February 18, 2019
By Harry Stahl, Solution Architect, Institutional & Wholesale
Many firms put aside the tantalizing promise of digital strategies and AI, reluctantly admitting that without modernizing foundational platforms, there is no groundwork for more transformative change.
But all too often, those modernization programs stall because of the scale and timeline of the work. A program to rip and replace the whole kit is too big for short-term budgets, especially if capex ROI calculations require clear return within quarters rather than years.
Moreover, the real benefits of these programs come only after time, so it’s risky for the business to lock in a long-term program when markets and strategic priorities shift more frequently.

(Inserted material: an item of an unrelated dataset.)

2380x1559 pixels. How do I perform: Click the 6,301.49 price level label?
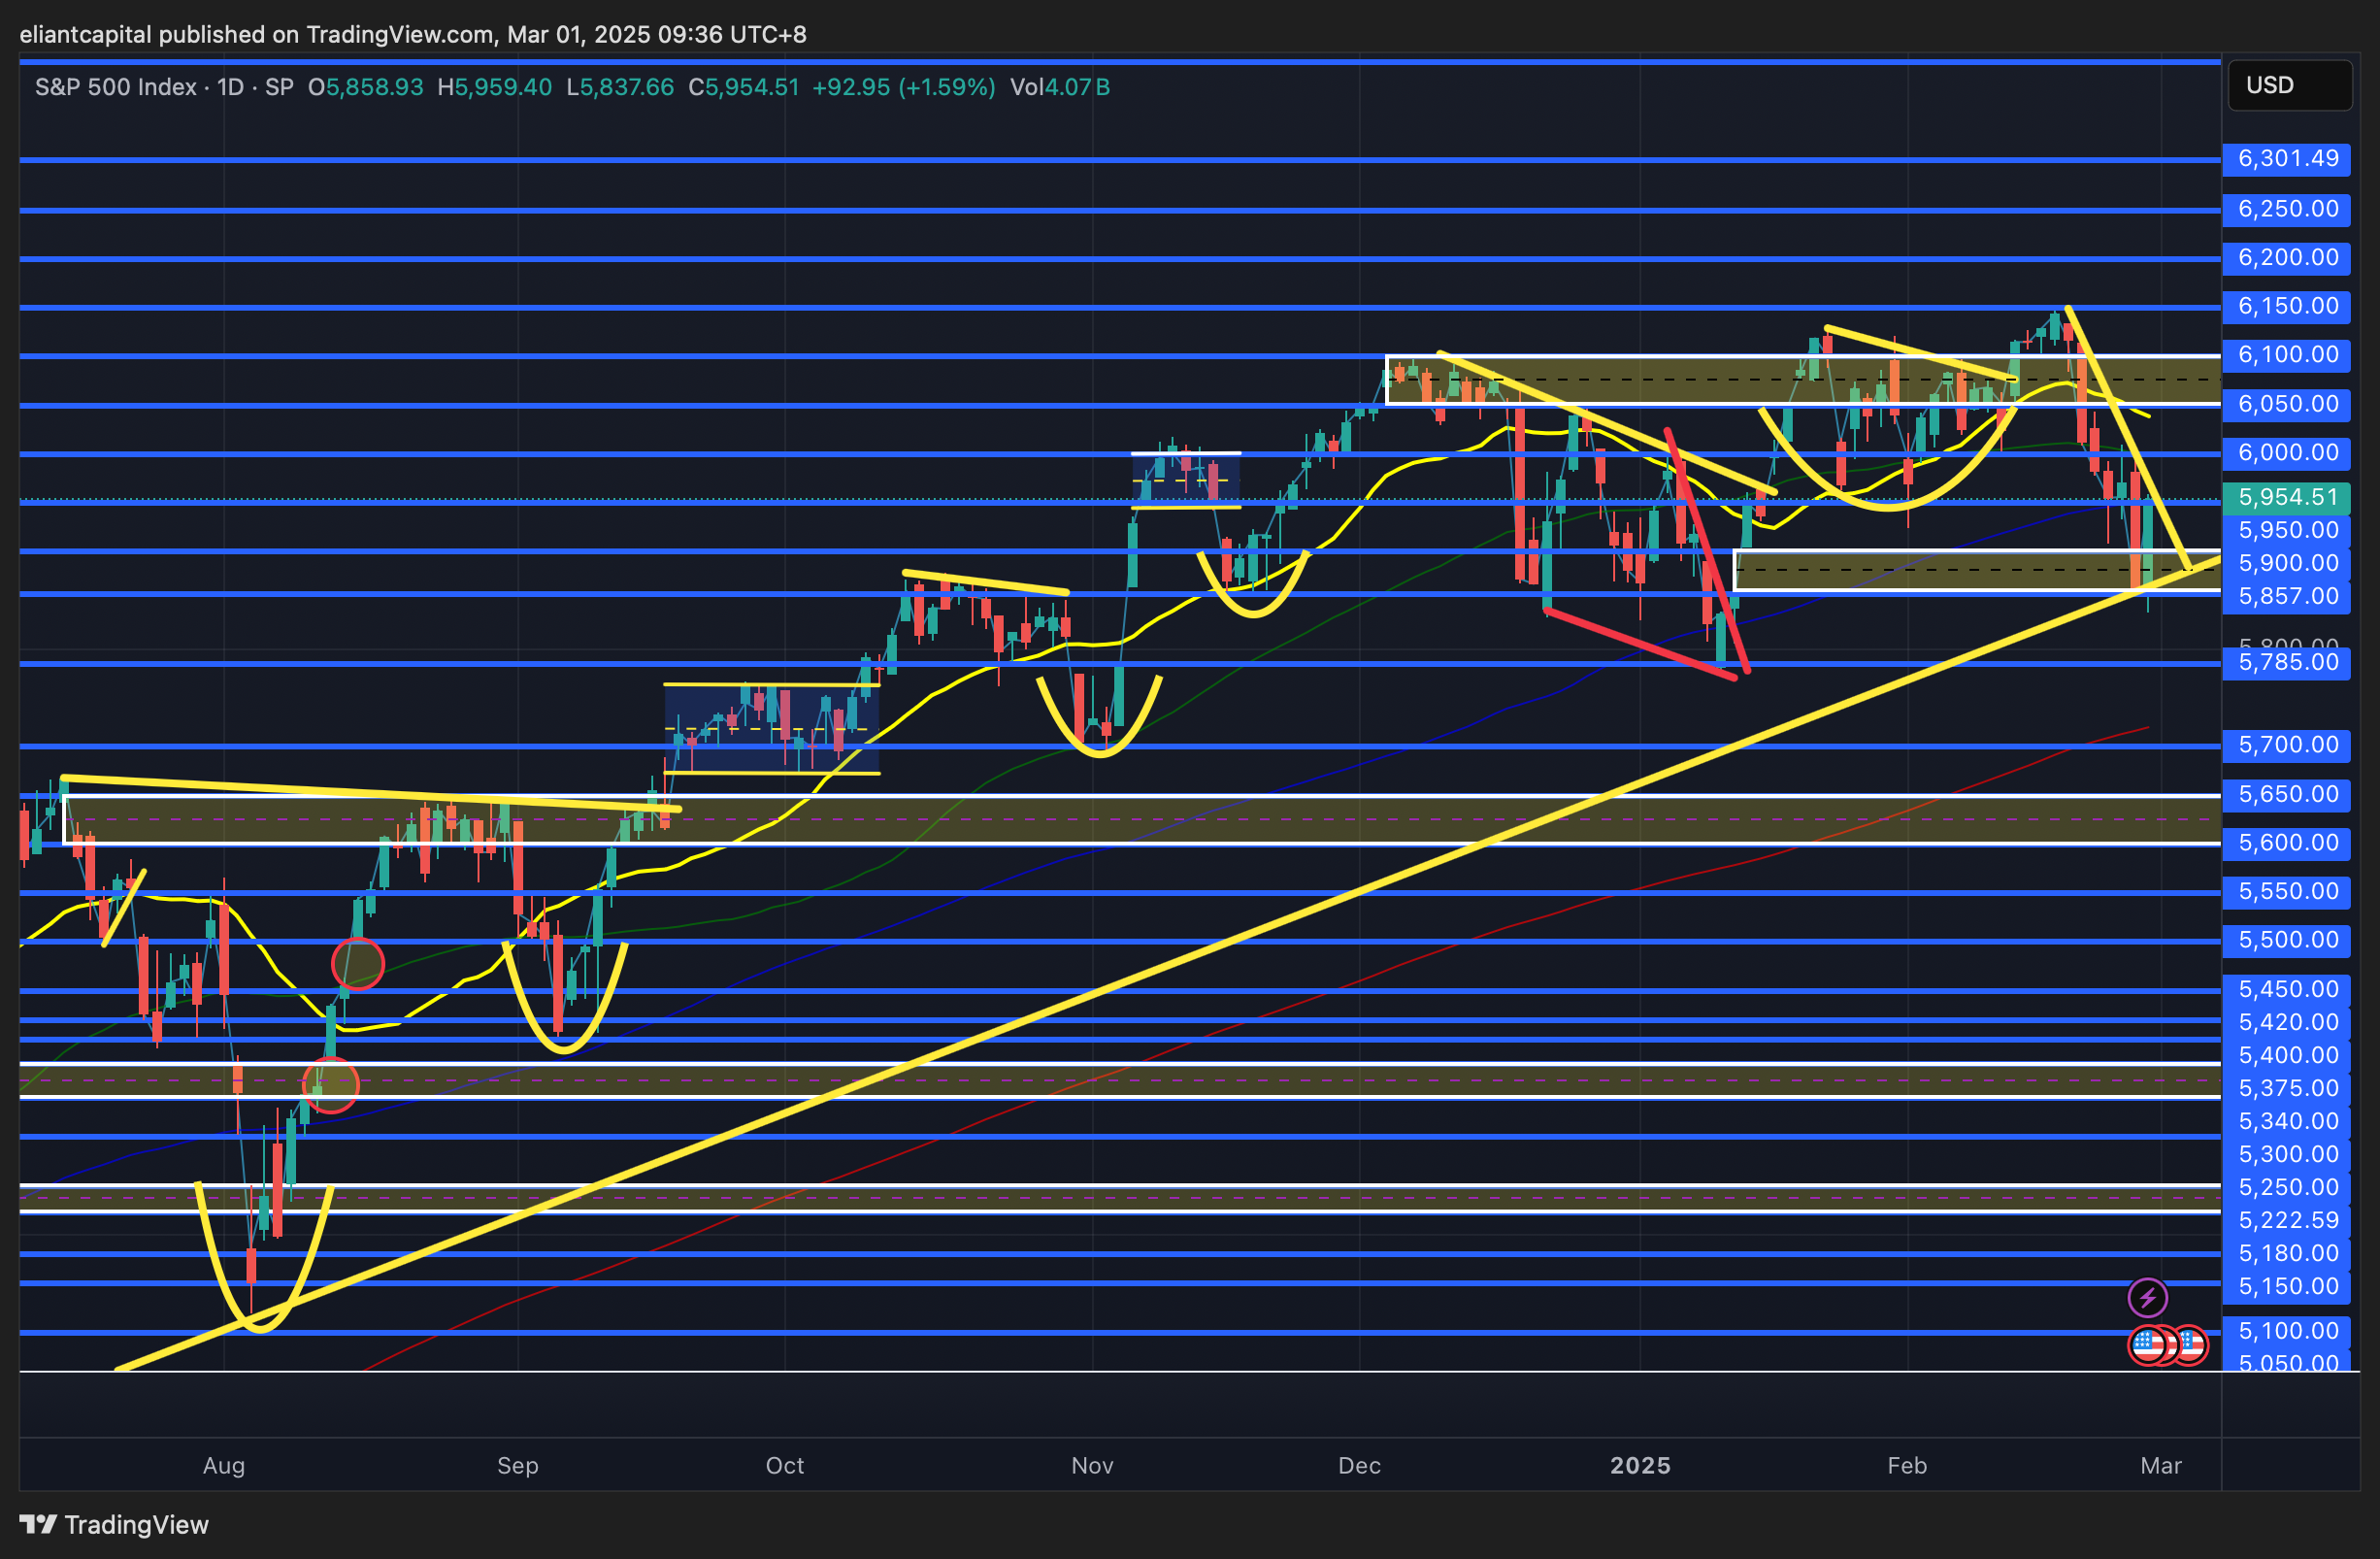pos(2286,159)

And on a more personal level, it’s daunting for an executive to take on massive cost, disruption, and risk when the payoff may come only to his or her successor. But there are strategies that can help.
Break it down
If you start with a pragmatic, holistic view of both the business architecture and then the technology architecture, you may be able to break this deadlock. By decomposing a monolithic program into more manageable components, you can support near-term growth and business changes, minimize organizational disruption, build flexibility into the program, and – in the process – help meet capex ROI targets.
Let’s break it down further.
First, don’t let the emergence of cool or over-hyped technologies obscure the picture. Instead, look at the problem through a strategic business lens rather than a narrow technology view. Start with the technology you know needs modernization, but also consider who operates it. Then include the systems, groups and third parties that interact with the platform. An information-centric view helps: how does information flow through the ecosystem, including decisions and transformations? User journeys can be an easy way to understand the flow and highlight the value. (These can also act as a guide when executing the modernization program).
Second, don’t let critical problems with one system distract from the macro technology architecture. (You could call this, “Listen to your CIO!”) Map that business view to the systems landscape and look for problem patterns: does the core platform force its data structures, unique processing logic or timing onto other systems? This can lead to data sprawl, rigid processes and brittle integrations that don’t scale or adapt to changes in the business.
Look for ways to layer the architecture to achieve goals that will be familiar to any technology leader: encapsulate core processing capabilities with micro-services, create a shared semantic layer across systems, share capabilities through a common API framework (think about your API strategy), and distinguish processing from user experience. The result: you can deliver functionality through a clean, consistent user experience.
With this architecture in hand, you can move to the third step: look back to the user journeys and then set priorities for the program based on business benefit, reducing technical debt, and feasibility. Then you can build the program around these.
Reduce TCC – total cost of change
What is paradoxical here is that what seems like a big investment to create a clean architecture can actually save cost and time and deliver value earlier, more often, and in more manageable chunks.
It can also improve your ability to adjust to changing priorities. You’ll be able to:
• Run and complete distinct technology initiatives on different timelines
• Minimize the impact of the most radical changes to other areas, across the full development lifecycle, from impact assessment and design, to streamlined testing, release management and upgrades
• Allow more flexibility in deployment options, including cloud strategy
Combined, all of these reduce the cost and time related to accommodating changing requirements and priorities, giving you the ability to adapt more quickly and easily to market and business change.
Of course, there is no magic wand. Some technology modernization simply requires enormous development effort. But if you frame the problem in a smart, constructive way, then programs that looked impossibly disruptive and time-consuming become achievable – and in a timeframe that works for you and your business.
And having taken that huge step towards a full digital strategy, you have the tools and information that you need to experiment with the “fun” new technologies and see where they will have the greatest impact.